Penyaluran bantuan dilakukan menggunakan pendekatan bottom-up, di mana data penerima diajukan langsung oleh pemerintah daerah. Mekanisme ini dinilai lebih akurat karena berbasis kondisi riil di lapangan, sehingga bantuan dapat diterima oleh masyarakat yang benar-benar membutuhkan.

Dalam prosesnya, data penerima tidak serta-merta langsung digunakan. Pemerintah melakukan verifikasi ketat yang melibatkan berbagai pihak, mulai dari pemerintah daerah, Forum Koordinasi Pimpinan Daerah (Forkopimda), hingga validasi lapangan oleh Badan Pusat Statistik (BPS). Langkah ini penting untuk menghindari adanya data ganda maupun penerima yang tidak berhak.
Menteri Sosial menegaskan bahwa penyaluran bantuan tidak pernah dihentikan selama data penerima telah dinyatakan valid. Bantuan yang diberikan tidak hanya berupa jaminan hidup, tetapi juga mencakup bantuan isi hunian, stimulan ekonomi, serta santunan bagi korban terdampak.

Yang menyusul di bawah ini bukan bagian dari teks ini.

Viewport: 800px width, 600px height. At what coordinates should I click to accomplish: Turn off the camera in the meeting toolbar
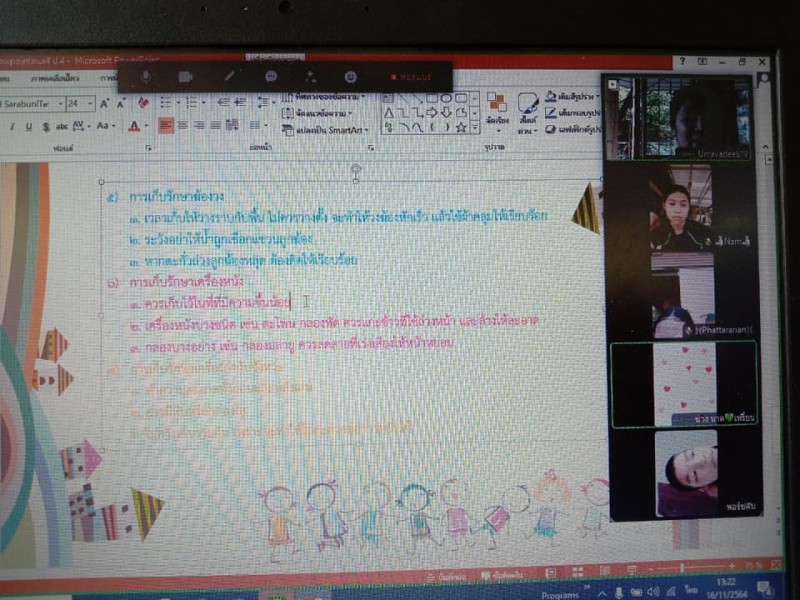[186, 77]
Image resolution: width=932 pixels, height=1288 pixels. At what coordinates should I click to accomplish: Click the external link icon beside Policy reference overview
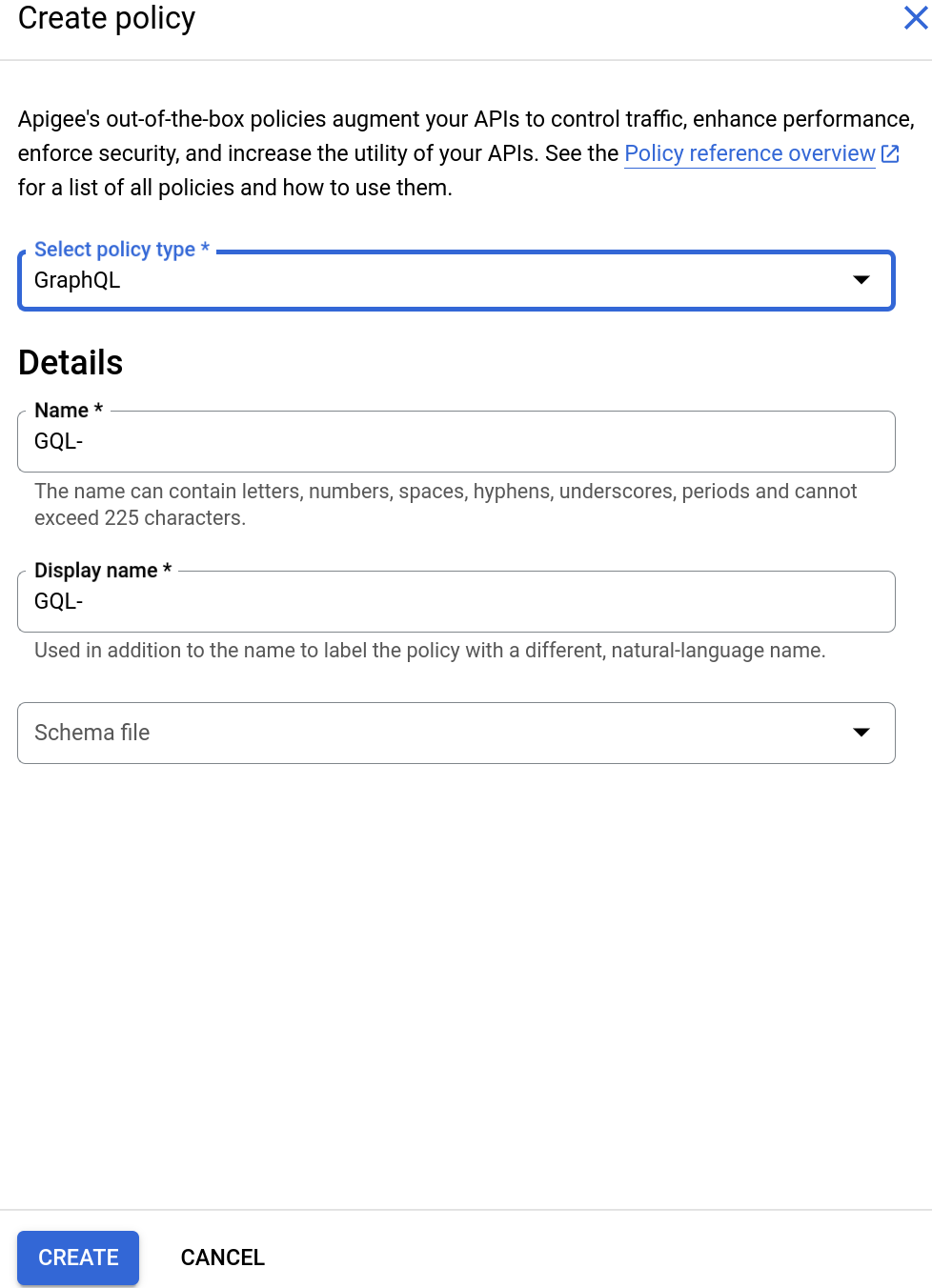click(891, 152)

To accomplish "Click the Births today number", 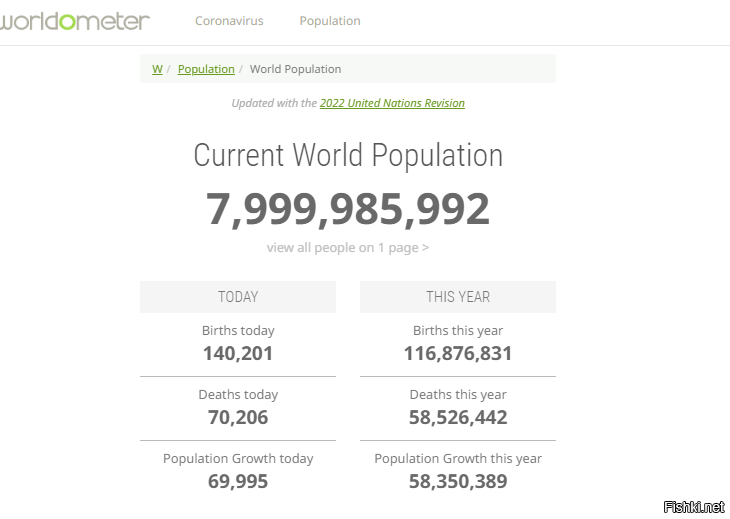I will pos(238,353).
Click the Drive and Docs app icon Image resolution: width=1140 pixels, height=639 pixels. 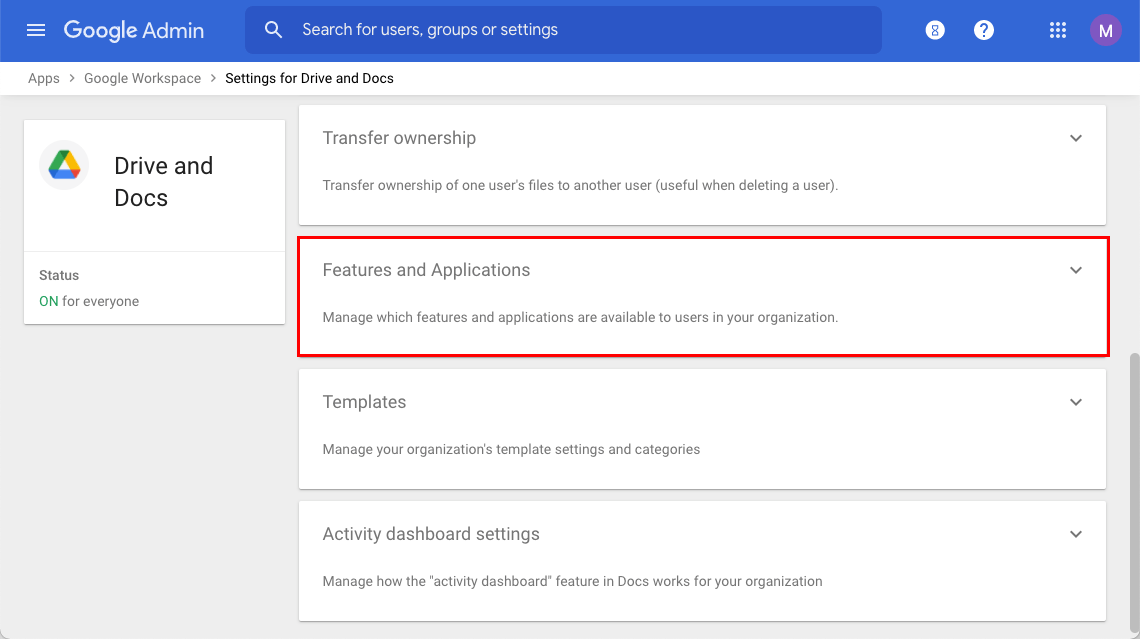pyautogui.click(x=63, y=164)
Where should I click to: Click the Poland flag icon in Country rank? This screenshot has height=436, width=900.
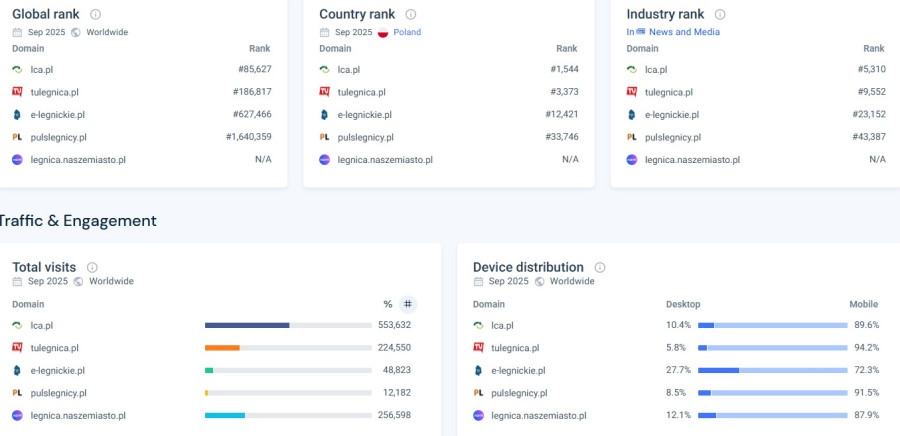383,32
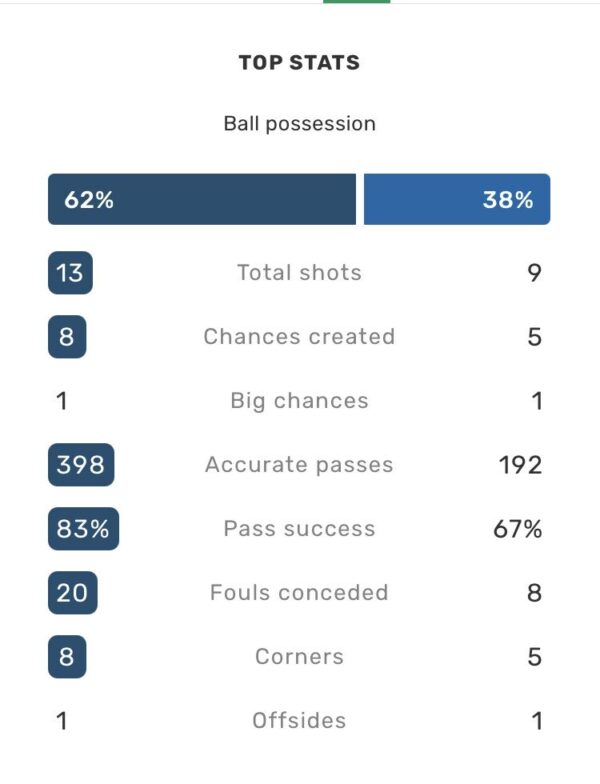Click the 20 fouls conceded badge
The height and width of the screenshot is (784, 600).
(72, 593)
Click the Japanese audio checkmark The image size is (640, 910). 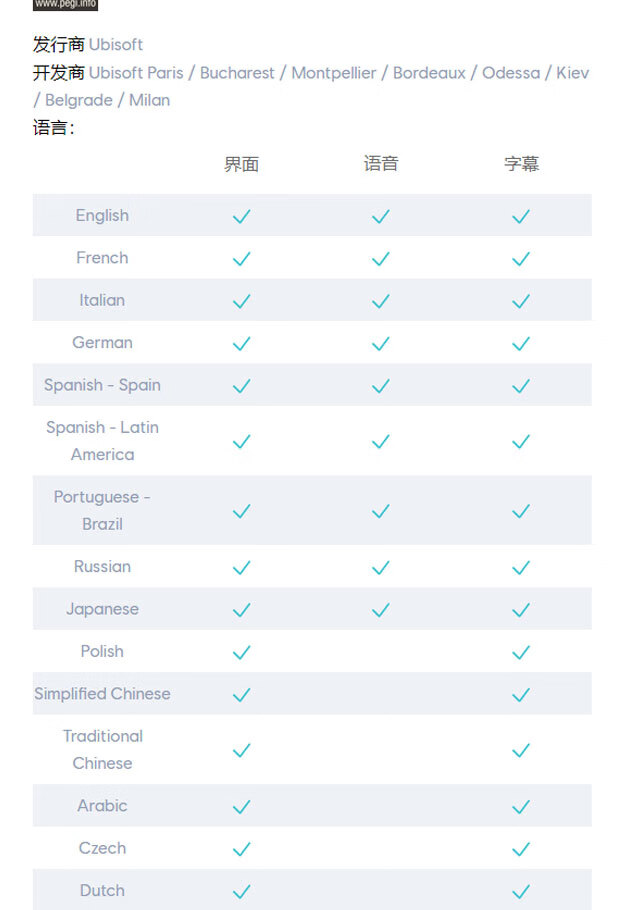[381, 610]
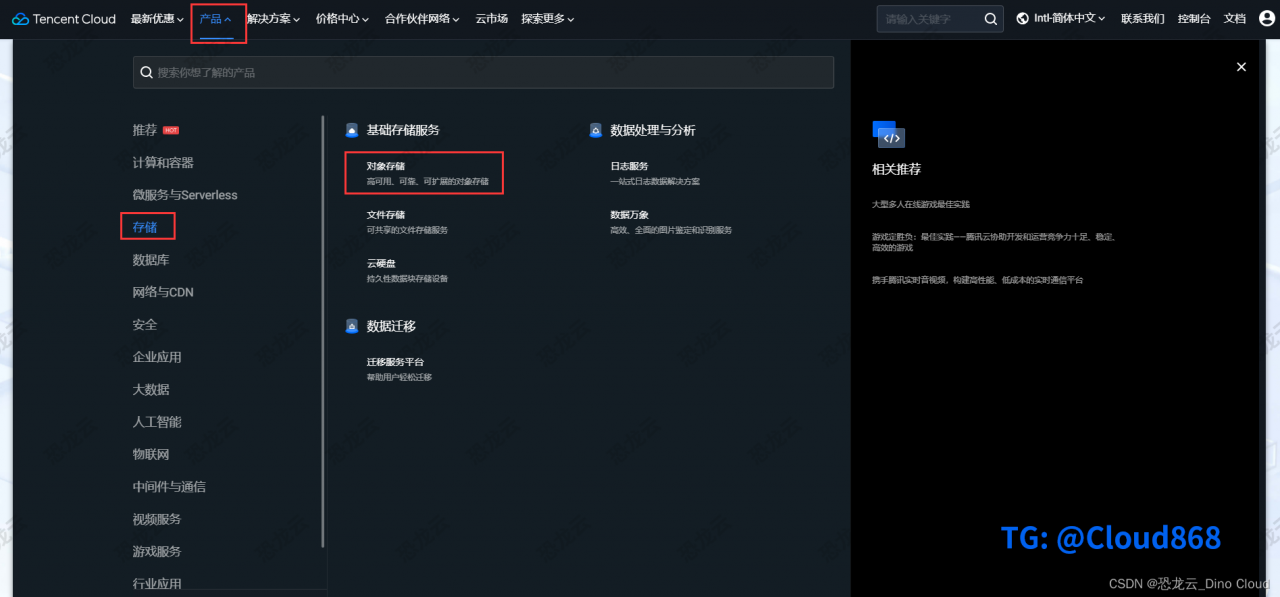The image size is (1280, 597).
Task: Click the search magnifier icon in top bar
Action: 990,18
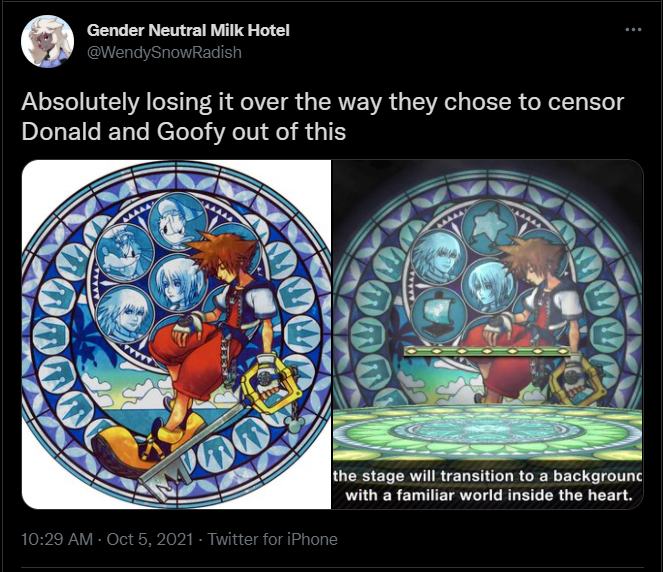This screenshot has height=572, width=663.
Task: Click the subtitle text about stage transition
Action: (x=487, y=485)
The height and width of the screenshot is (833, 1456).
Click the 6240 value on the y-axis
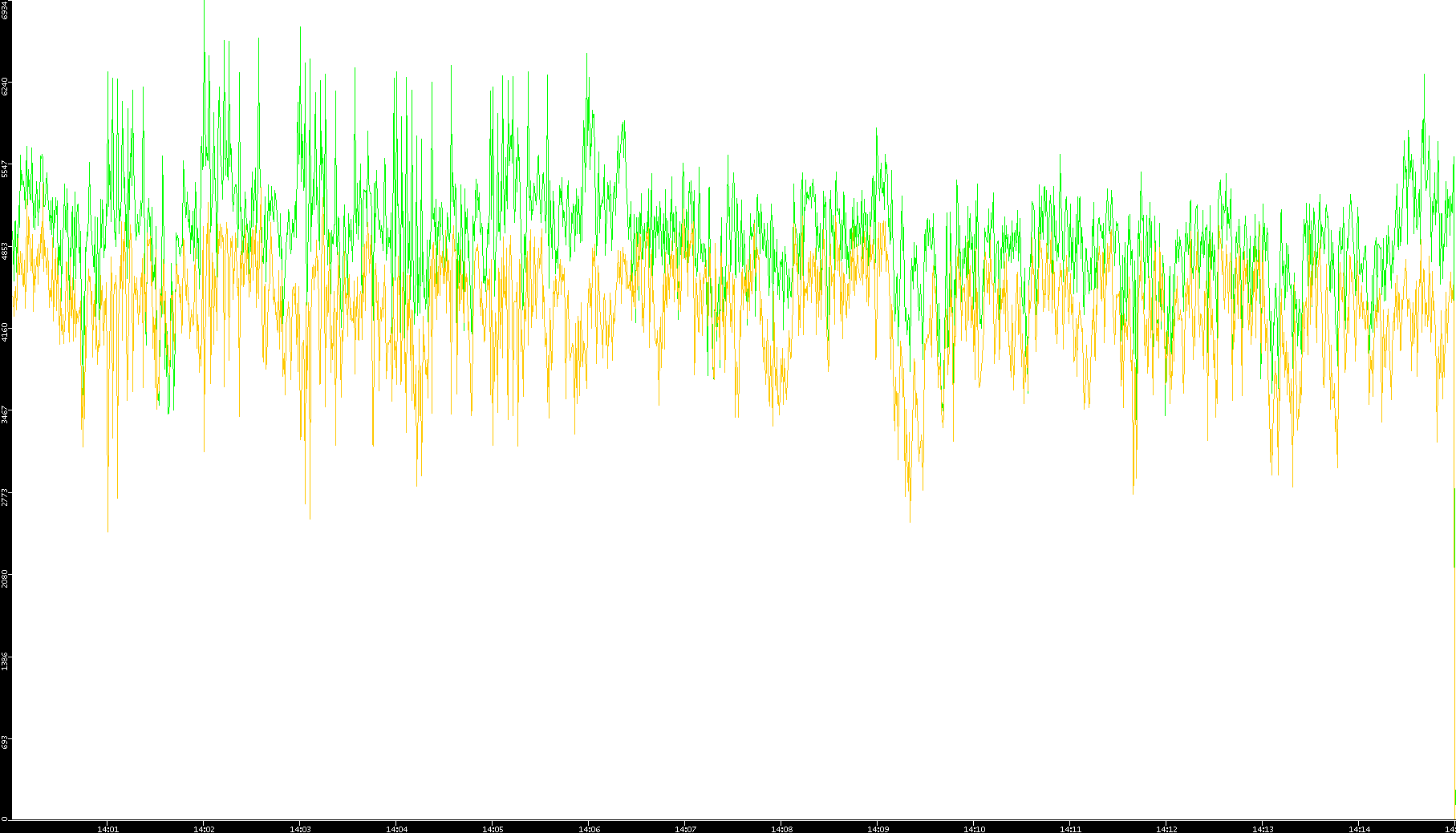pyautogui.click(x=5, y=87)
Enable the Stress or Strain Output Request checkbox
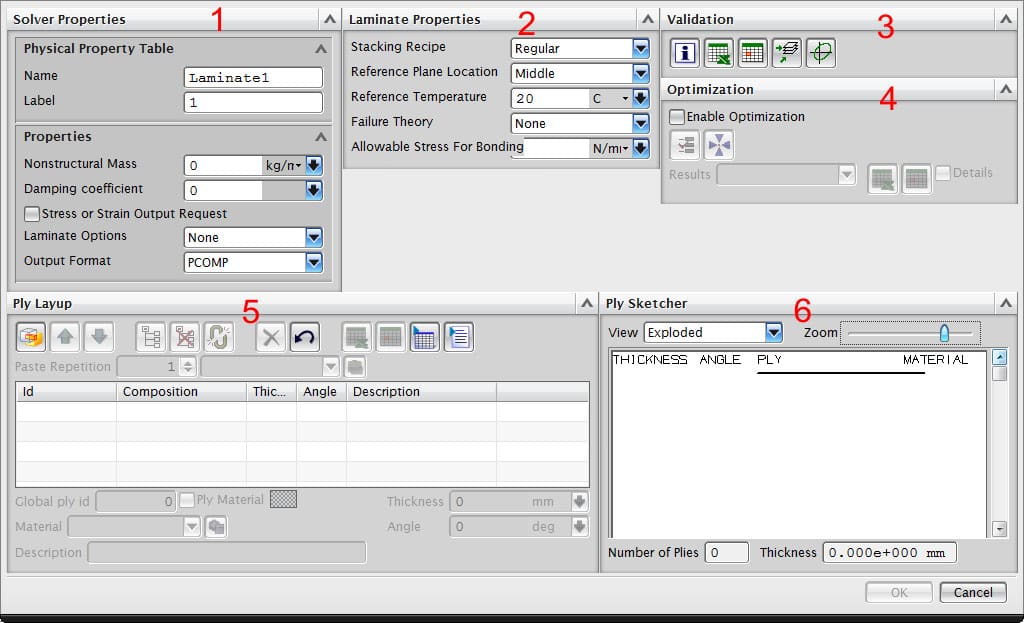 (32, 213)
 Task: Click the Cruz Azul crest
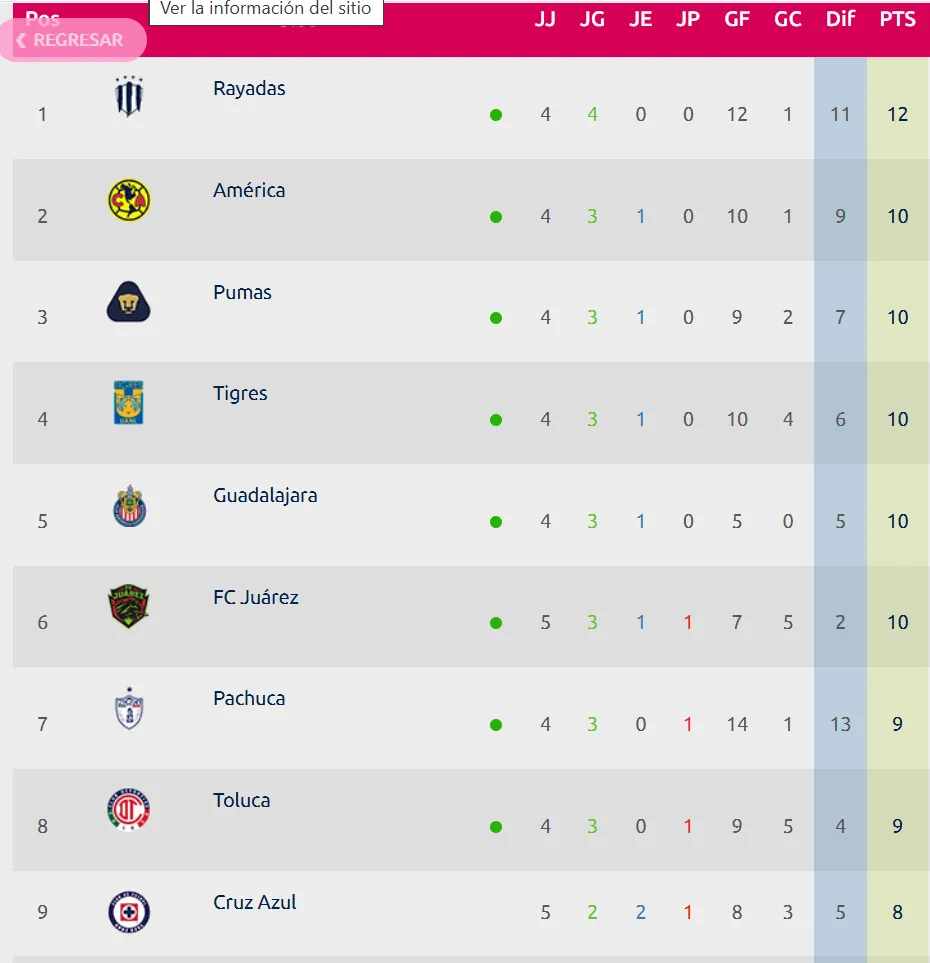(x=129, y=912)
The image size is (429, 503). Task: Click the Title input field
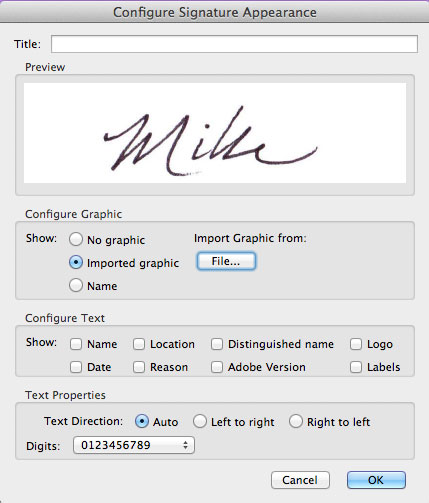click(234, 44)
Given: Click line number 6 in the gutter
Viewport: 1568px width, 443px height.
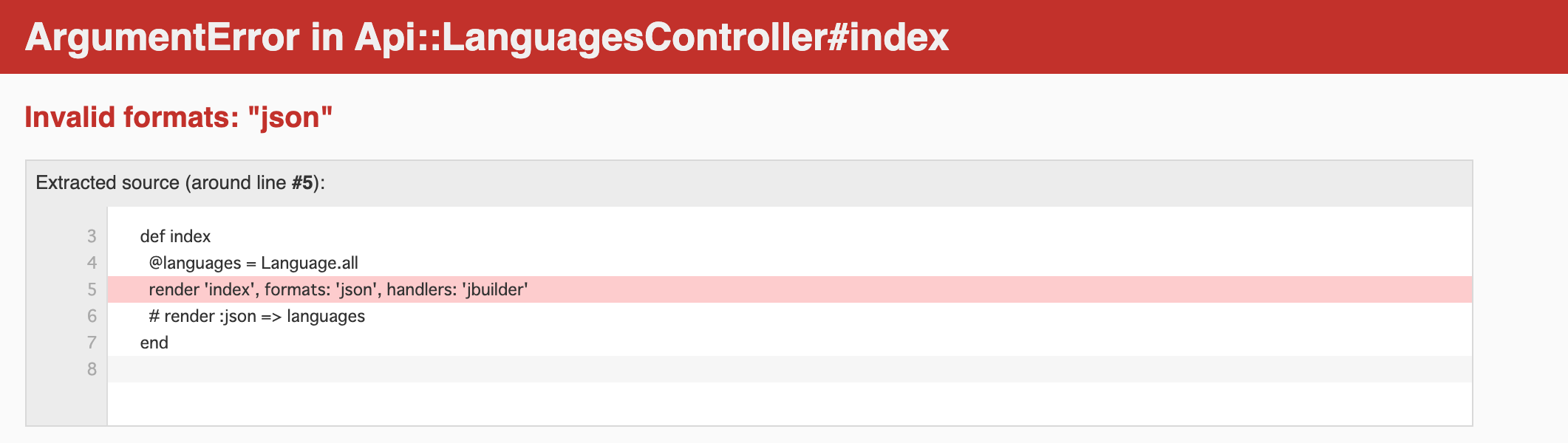Looking at the screenshot, I should (92, 316).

Besaran bantuan yang disalurkan pun cukup signifikan. Di Kabupaten Aceh Tamiang, total bantuan yang telah digelontorkan mencapai Rp205,18 miliar. Sementara itu, di Pidie Jaya sebesar Rp123,66 miliar, dan di Padang Panjang mencapai Rp81,81 miliar.
Meski demikian, perbedaan kecepatan penyaluran bantuan di tiap daerah masih menjadi tantangan. Hal ini disebabkan oleh variasi kemampuan pemerintah daerah dalam melakukan pendataan dan pengajuan bantuan. Pemerintah pusat menegaskan bahwa keterlambatan bukan disebabkan oleh ketersediaan anggaran, melainkan pada proses administrasi di tingkat daerah.
Dengan sistem pengawasan yang ketat dan berbasis data akurat, pemerintah berharap bantuan jaminan hidup dapat terus tersalurkan secara efektif, tepat sasaran, serta memberikan dampak nyata bagi masyarakat terdampak bencana.